Because of this, we put an emphasis on products that are more set up and go, versus having to read a book about the functionality of the meter. That doesn’t mean they don’t require some understanding, just not an advanced degree. On the other hand, more readings can mean more accurate results. A super simple device that doesn’t give exact information may as well be as good as your own eyes.
There’s a balance to be struck here, between that of a lighting professional and going in completely blind and trying to find that middle ground is the goal for PAR meter use for a grow op.
We had to look at what we got for the money when considering this aspect of PAR meters. It’s an expensive tool, but a very helpful one in the right hands.
A lot of PAR meters that are cheap don’t really have the accuracy of more expensive ones, that’s why the Hydrofarm LGBQM Quantum PAR Meter caught us so off-guard. Accuracy at a low price is quite difficult to find. Looking at the price on a per-grow basis, we wanted to be sure that the amount of money spent with have lasting effects on any future grows as well.
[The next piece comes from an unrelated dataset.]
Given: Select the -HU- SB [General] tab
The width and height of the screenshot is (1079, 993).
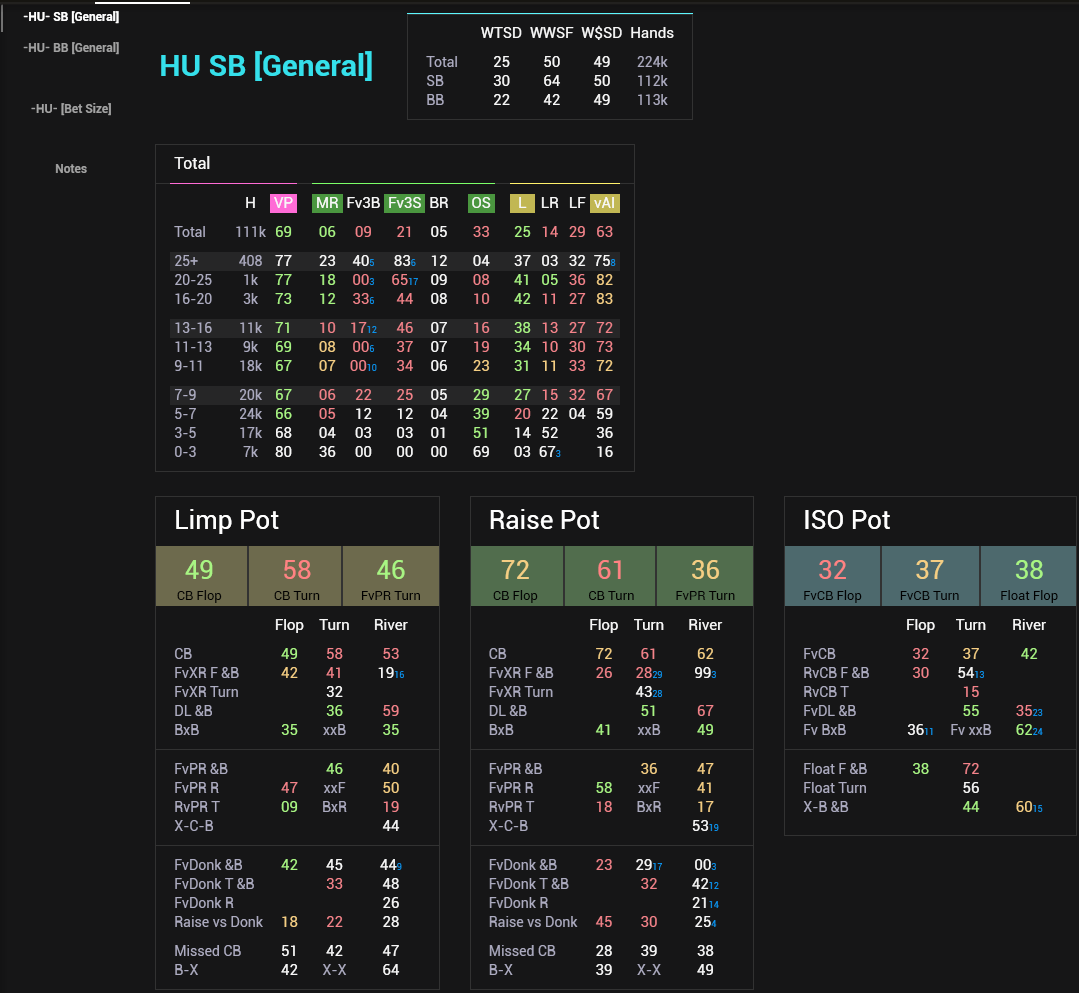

Ideally, the price points of these meters should pay for themselves over time via better results in growth due to the increased information of the light being used. This is also why we didn’t recommend the most expensive products on the market throughout this list, as there’s a bit of a wall wherein the extraneous information, that pricier models offer, doesn’t do much for us.
Purchasing a PAR or a LUX meter sometimes comes down to more than just what the budget allows. A good PAR meter is absolutely needed to completely optimize a grow room, and this can be extra important in low-budget grows with smaller lighting systems.
Using one of these devices can actually end up saving a fair bit of money for a savvy grower, as it can help rearrange a room in a way that more plants can thrive in a space that was once seen as too small. LEDs can be a bit tricky when eyeballing the light spread in the room, as the diodes are producing a lot of wavelengths we cannot see. Being able to organize this better and know where the best light is almost always can improve any grow.
However, it will not replace other more essential parts of a grow and shouldn’t be seen as mandatory when compared to better quality lights.
Depending on the individual grower’s needs, there are a couple of products here we’re going to be recommending.
First off, that Hydrofarm LGBQM Quantum PAR Meter is a really good price for a full-functional PAR. Though build quality is lacking, it will last long enough to log the exact measurements of an LED over the course of a grow or two. It might even last longer if care is taken with it, or some DIY repair work is done. Price-wise and accuracy, it’s really hard to beat.
Secondly, the BTMETER BT-881D PAR Light Meter is the choice for those who don’t need to know the precise radiance of light, but just need to figure out the amount of light hitting certain areas of a room. It’s not a major purchase price-wise, but it is accurate at what it does and is very easy to use. It’s not a replacement for a PAR, by any means, but it does a great job at light intensities.
We hope getting these reviews out here helps some growers figure out the mess that is the PAR meter market.